- Apply what you read
**a)** In the Cmm documentation, rewrite the passage starting with "Tabs are assumed" and going on through "turns autoblocks off.", swapping "top-level scope" for "global scope".
**b)** Put this sentence from the Cmm documentation into French: "Tabs are assumed to be every four characters."

### Text provided ###

The current implementation of -autoblocks knows not to insert { or } within (...), or when the first non-white space character on a line is already { or }, but can still get things wrong, for example:

int x = 4
        + 7;
foo();

This will be converted into:

int x = 4
        {+ 7;
}foo();

Which is less than useful. In future, I might look at changing things so that { and } are only inserted when the grammar allows them.

Tabs are assumed to be every four characters.

Cmm has a hack to allow autoblocks to be turned on and off inside source files. If, at top-level scope, the variable cmm_pragma_autoblocks_on is declared (as any type, e.g. int cmm_pragma_autoblocks_on;), the declaration is ignored and autoblocks is turned on. Similarly, a declaration of cmm_pragma_autoblocks_off turns autoblocks off.

4 Reflection support

The special keywords @cmm_memberrecursivefn and @cmm_memberreflectfn can be used to automatically generate complete function definitions. They are used as prefixes to a function prototype, the first parameter of which is required to be a class or reference to a class. The generated function body consists of a series of function, passing each of the class's member variables in turn. In addition, the class's base classes (if any) are also treated in the same way.

The intention is to automate the generation of serialisation/unserialisation code for classes. The user provides the overloads for basic types (int, std::string etc), which are then used as required for user defined types.

### Recorded data ###

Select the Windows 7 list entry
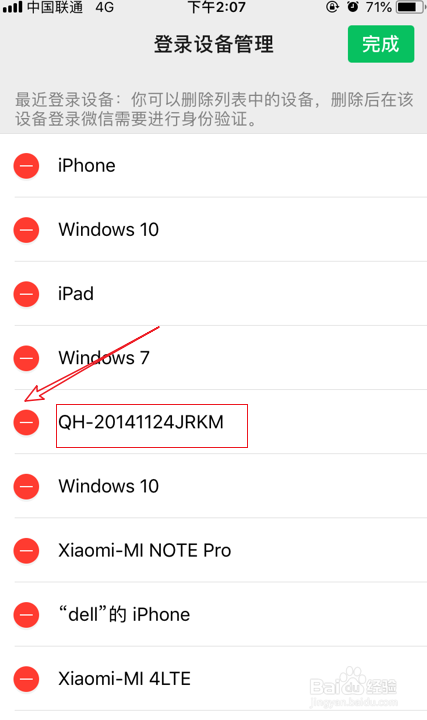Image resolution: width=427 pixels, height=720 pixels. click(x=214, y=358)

###
### Recorded data ###

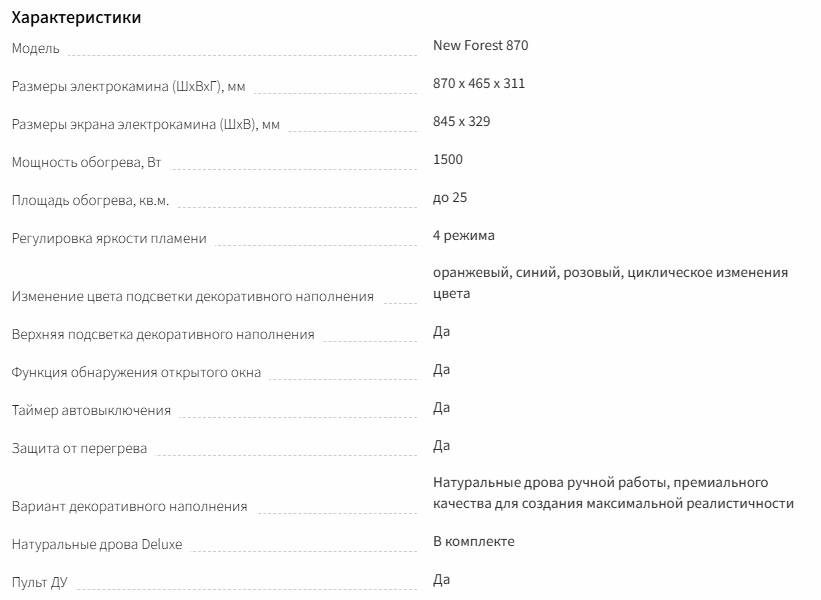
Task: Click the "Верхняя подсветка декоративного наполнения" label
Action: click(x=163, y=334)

###
### Recorded data ###

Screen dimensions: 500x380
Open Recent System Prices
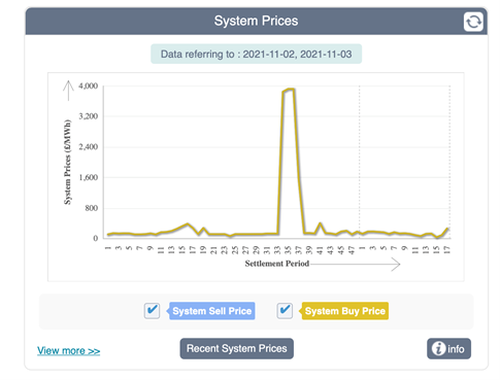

###

- Task-by-task answers
**a)**
Tabs are assumed to be every four characters.

Cmm has a hack to allow autoblocks to be turned on and off inside source files. If, at global scope, the variable cmm_pragma_autoblocks_on is declared (as any type, e.g. int cmm_pragma_autoblocks_on;), the declaration is ignored and autoblocks is turned on. Similarly, a declaration of cmm_pragma_autoblocks_off turns autoblocks off.

**b)** On suppose que les tabulations sont placées tous les quatre caractères.